Keen works

It is always rewarding to come across an artist who has previously been completely off your radar. This was the case when Claire and I stumbled across Jeff Keen’s Shoot The WRX retrospective at Brighton Museum this weekend.

It was an exciting show, with a huge variety of different styles showcased throughout his works, (or WRX, the title referencing Keen’s love of cartoon strips). Without wanting to do the exhibition a disservice, I was immediately reminded of an art foundation course end of year show—the styles were so similar to a whole host of other artists that it was difficult not to see many of the outcomes as emulation, or of someone finding their own reference points through exploring those of others.
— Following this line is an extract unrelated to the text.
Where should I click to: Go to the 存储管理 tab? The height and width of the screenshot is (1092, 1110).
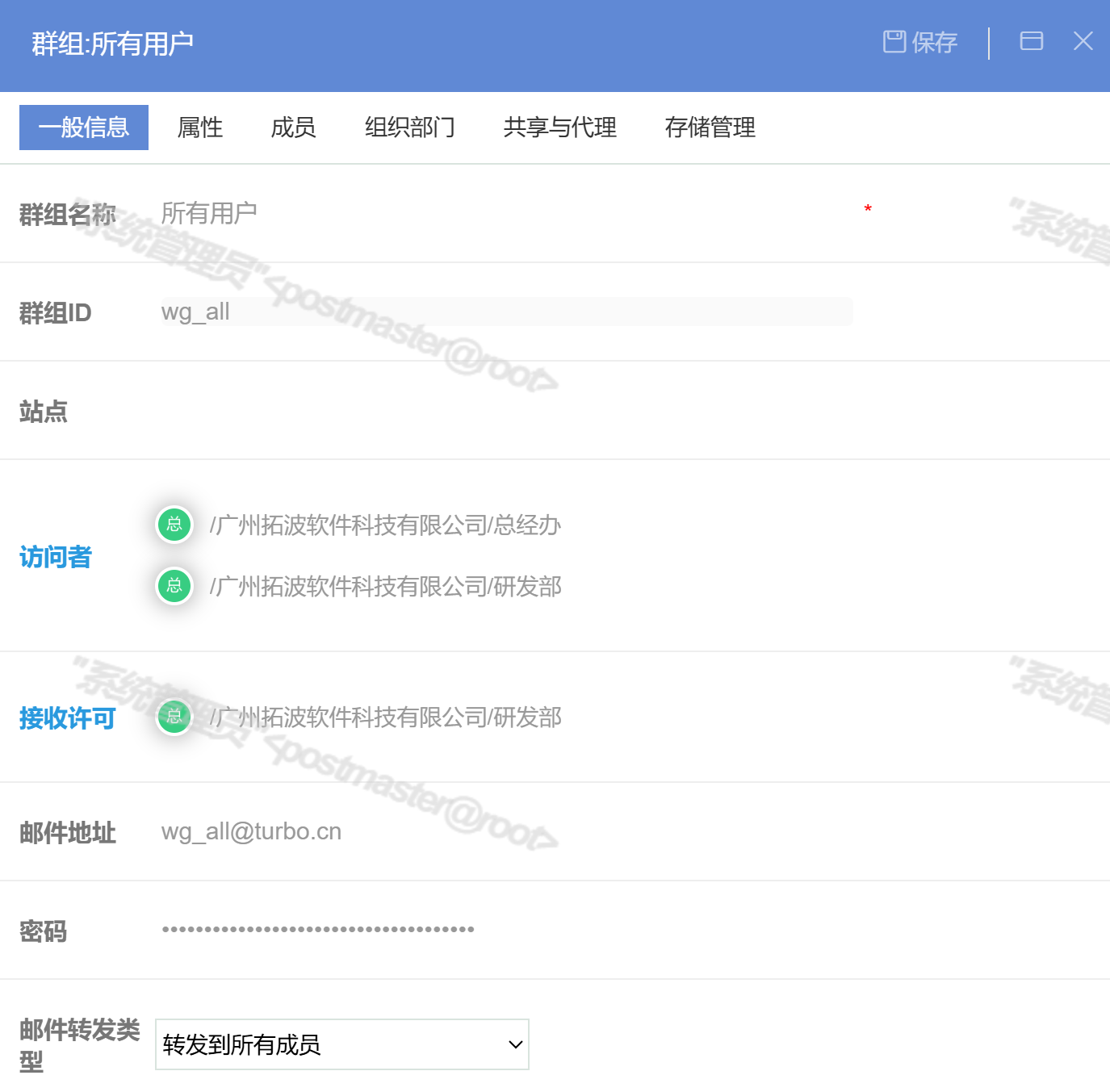click(710, 128)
In fact, as I walked among the projections, objects, paintings and sketchbooks on display, the variety was so great it seemed incredible that all of this was the work of one person.

Listing the similarities to other artists; Keith Haring, Basquiat, Kurt Schwitters, Rauschenberg, Picasso, Terry Gilliam, Futurist poetry, punk fanzines, Anselm Kiefer, Robert Crumb…  I noted that the one unifying voice among all of this was the sense of anarchy. In fact the tag line of ARTWAR that adorns many of his pieces suitably sums up his destruction of other’s visual signatures.

The Foundation show is an unkind tag, as Keen’s edit, maturity of application, and consistent sense of chaotic narrative, would rarely been seen at such a level. And much of the work was more than the emulation often displayed in such shows—this was someone in their element, the work vibrant and playful with an underscoring attitude, as opposed to students on a stepping stone to something else.

Keen moved to Brighton in the 1950s and steadfastly refused to leave, and it is unfortunate that he died in June of this year. The energy on display is truly inspirational, and the sheer eclecticism in both medium and approach amazes because in such a show, the sum of the parts becomes the whole. By the time you get to the last film, shown on the balcony opposite the tea room in the museum, it becomes entirely logical that this is the work of one man.

The show runs until 24 February 2013 at The Brighton and Hove Museum and Art Gallery, entry is free.

Jeff Keen’s obituary—The Guardian.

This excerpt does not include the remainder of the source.